Anthropic limits access to new models outside key markets
Anthropic's restriction on Fable 5 and Mythos 5 AI models has renewed concerns about India's dependence on foreign AI platforms and the need for sovereign AI capabilities.
A fresh AI restriction has put global technology dependence back in focus.
Anthropic has temporarily blocked access to its recently launched Fable 5 and Mythos 5 AI models after receiving instructions from the U.S. government. According to reports, the directive requires the company to prevent all non-U.S. citizens, including its own foreign employees, from using these AI models.
Access to Anthropic’s other AI models remains unaffected, according to the company’s statement referenced by Social Samosa. The development has drawn attention in India because it comes at a time when the country is becoming an important market for frontier AI companies.
Anthropic and OpenAI have both described India as their second-largest market after the United States, while global AI firms have been expanding local operations, hiring and partnerships. Anthropic’s recent partnership with Tata Consultancy Services to support enterprise AI adoption in India added further context to the timing of the restriction.
Why were the models restricted?
Anthropic said the U.S. government cited national security authorities while issuing the directive, but did not share detailed public information about the concerns. The company said it understood the order to be linked to a reported method of bypassing, or “jailbreaking”, safeguards in Fable 5.
Jailbreaking refers to attempts to make an AI system ignore its safety rules and produce restricted or risky responses. Anthropic has argued that the reported technique exposed only a small number of already known vulnerabilities.
It also said similar capabilities could be identified using other publicly available AI models. The company added that it had tested Fable 5 extensively before launch with government agencies, private organisations and internal teams, and that no universal jailbreak had been found.
India’s reliance question comes to the foreground
For India, the issue is less about one company and more about strategic control over critical technology. If advanced AI tools can be restricted by foreign policy decisions, businesses, developers, and public institutions may face uncertainty when building long-term systems on imported platforms.
Indian technology leaders have responded by calling for stronger domestic AI investment. Sridhar Vembu, former CEO of Zoho Corporation, said Indian organisations should adopt smaller and open-source AI models.

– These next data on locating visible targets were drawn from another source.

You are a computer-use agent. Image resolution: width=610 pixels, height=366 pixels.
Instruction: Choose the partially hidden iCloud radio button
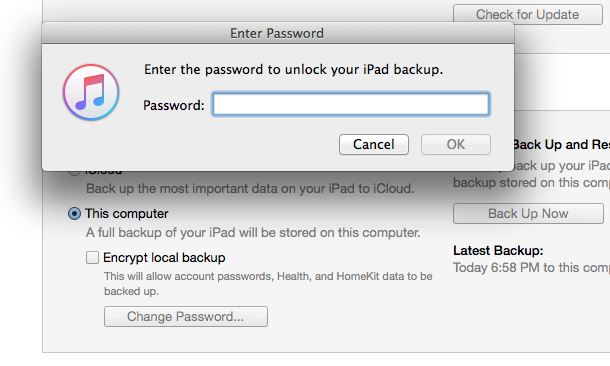coord(74,172)
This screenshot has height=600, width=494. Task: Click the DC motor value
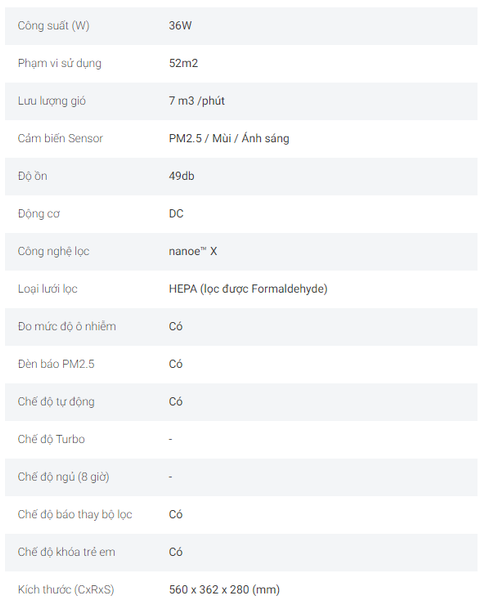(x=176, y=214)
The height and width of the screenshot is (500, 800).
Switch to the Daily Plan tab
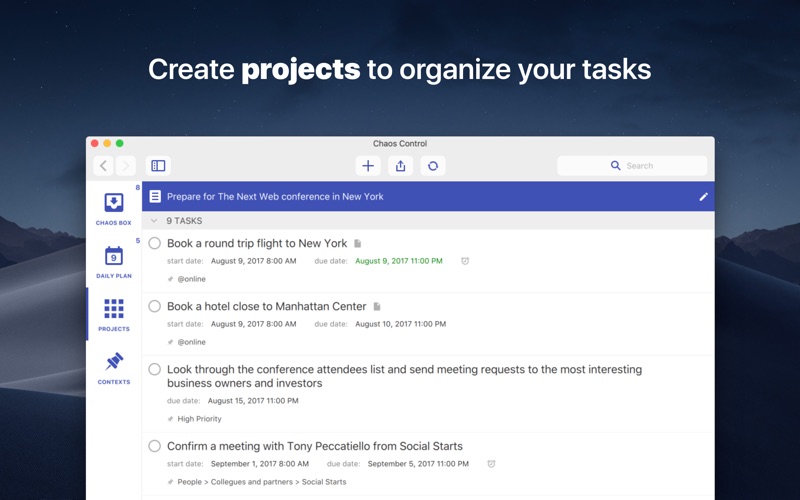(x=114, y=262)
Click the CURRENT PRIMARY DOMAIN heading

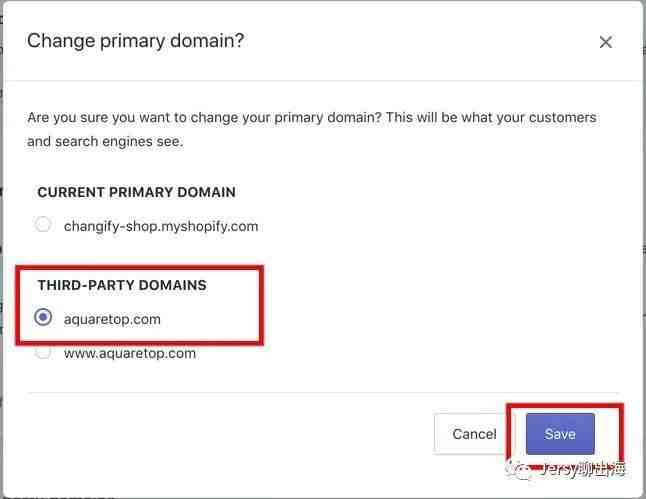pos(136,192)
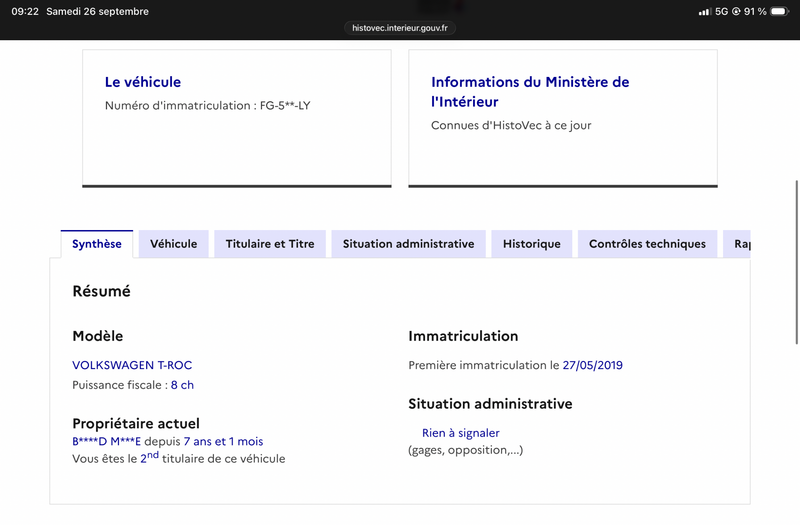Viewport: 800px width, 525px height.
Task: Switch to the Véhicule tab
Action: [x=173, y=244]
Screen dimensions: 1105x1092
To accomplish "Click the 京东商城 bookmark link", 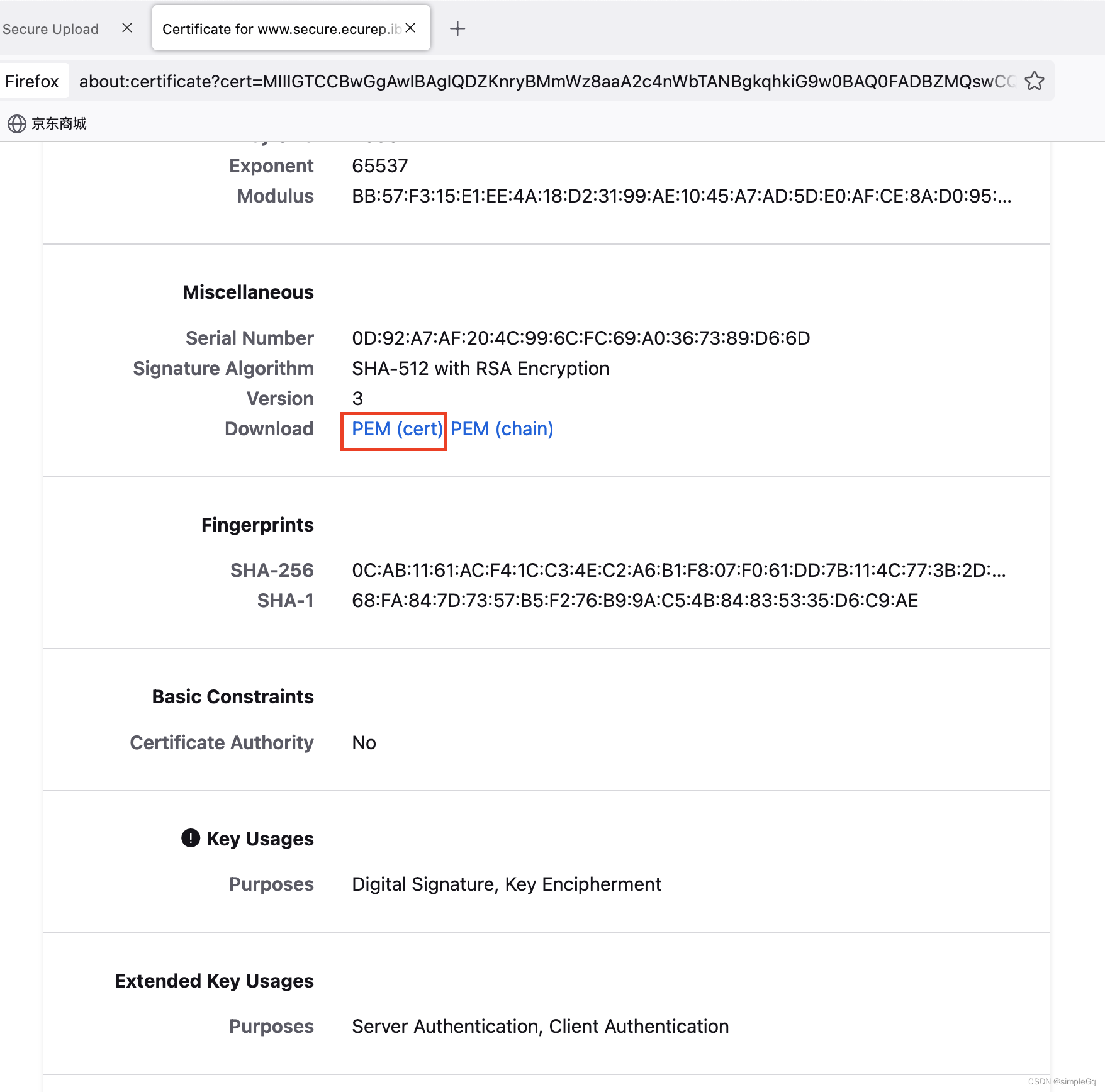I will [59, 123].
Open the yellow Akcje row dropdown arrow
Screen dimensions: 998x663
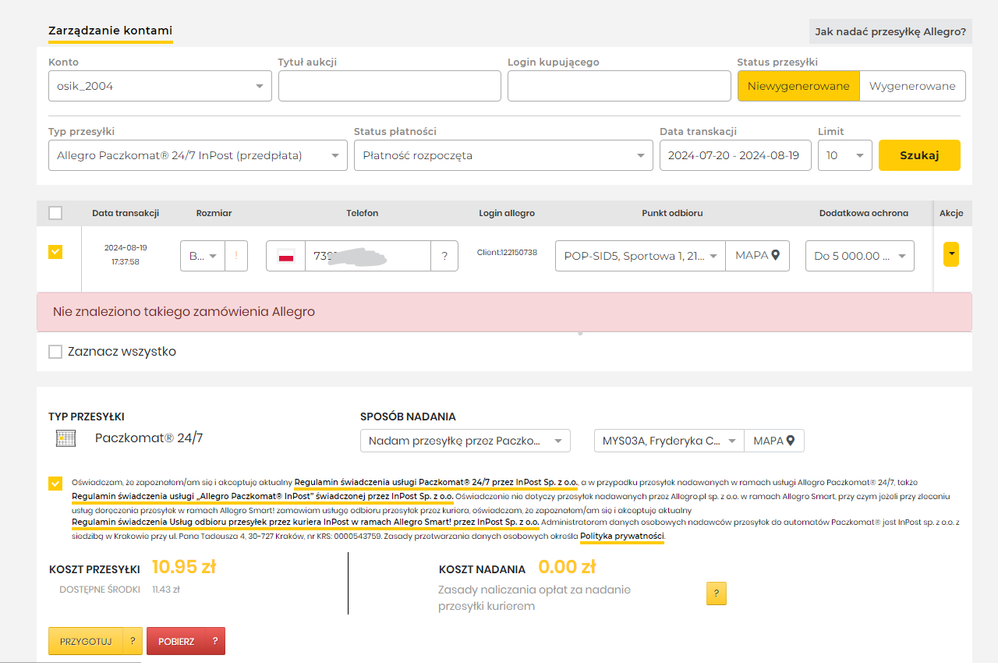[x=951, y=255]
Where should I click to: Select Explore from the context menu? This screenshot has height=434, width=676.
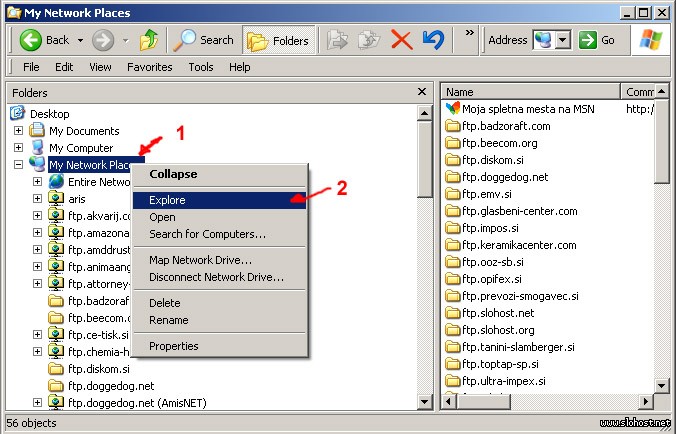[167, 200]

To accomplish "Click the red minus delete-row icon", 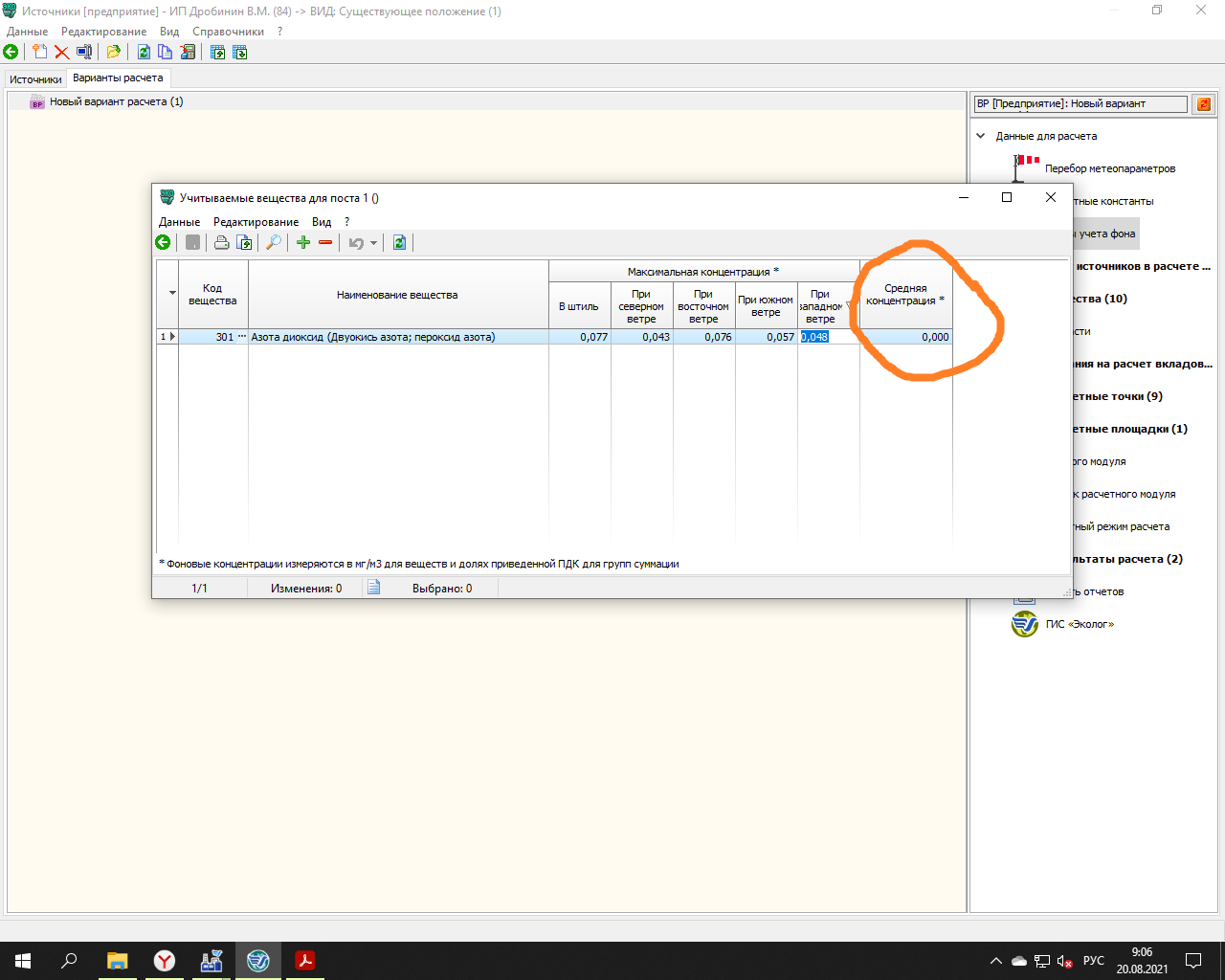I will 325,243.
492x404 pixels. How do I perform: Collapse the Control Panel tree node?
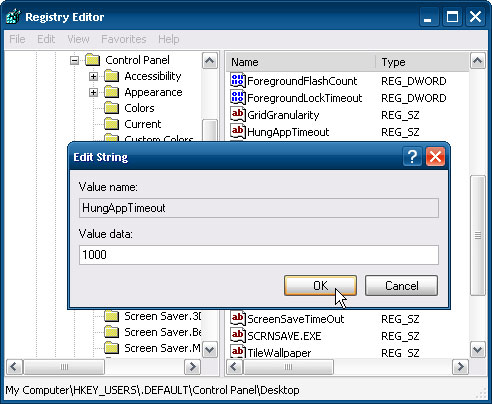coord(75,60)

Mohandas Pai, Chairman at Aarin Capital and former Infosys executive, urged a larger national AI mission, including an annual Rs 500 billion fund for AI and deep technology, along with a Rs 2 trillion credit guarantee programme for cloud infrastructure, hardware and chips.
What this means for the AI market
The restriction highlights a growing tension in the AI sector: innovation is global, but control over the most advanced systems is increasingly shaped by national security concerns. For countries such as India, the episode may accelerate conversations around local model development, open-source adoption and sovereign AI infrastructure.
Anthropic is complying with the directive while disagreeing with the decision. The broader impact remains unclear, but the incident has already strengthened the argument that access to advanced AI may become as much a policy issue as a technology issue.